[comp.lang.c++] Strings

dl@g.g.oswego.edu (Doug Lea) (10/24/89)

Two issues involving Strings...

Andy Koenig says...

> > 	a+b = c;
> 
> > appears to be legal. (As least it compiled under 1.2.) Is it legal under
> > 2.0 ? What does it really mean? Shouldn't  the '=' operator be forced
> > to only accept an lvalue as its left-hand operand?
> 
> How about making operator+ return a const matrix?
> Then you won't be able to assign to it.
> 
> 
> To tell the truth, I hadn't thought about this issue until this
> question forced me to do so.  There are zillions of things like
> string classes out there that say
> 
> 	extern String operator+(const String&, const String&);
> 
> and apparently they really should say
> 
> 	extern const String operator+(const string&, const String&);

This doesn't seem like the right solution.

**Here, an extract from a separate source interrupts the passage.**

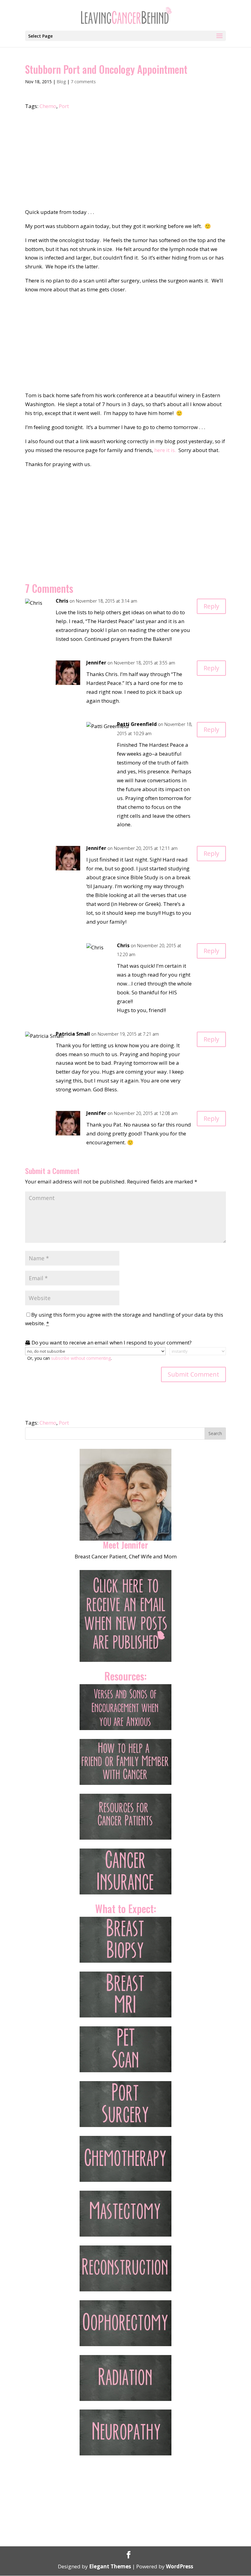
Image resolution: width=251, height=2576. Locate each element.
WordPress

Consider

String& addeol(String& s) { s += "\n"; return s; }

main()
{
  String a, b; //...
  String c = addeol(a+b);
  //...
}

which would be illegal if operator+ returned a const String. (Yes,
the form of `addeol' is contrived, but not indefensible.)

Actually, I think the `a+b = c;' issue is more of a curiosity -- an
inherent difference between classes and builtins -- than a real
problem. (There are a couple of other class vs builtin differences
along these lines that I briefly mentioned in my Denver Usenix paper.)
The code is legal and compiles (at least with libg++ Strings), but
results in a temporary being created for (a+b), then modified via the
assignment (=c), but never bound to any symbol, so inaccessible.
While this looks odd, it does do exactly what the programmer
specified.

In an unrelated thread, Jerry Schwarz says...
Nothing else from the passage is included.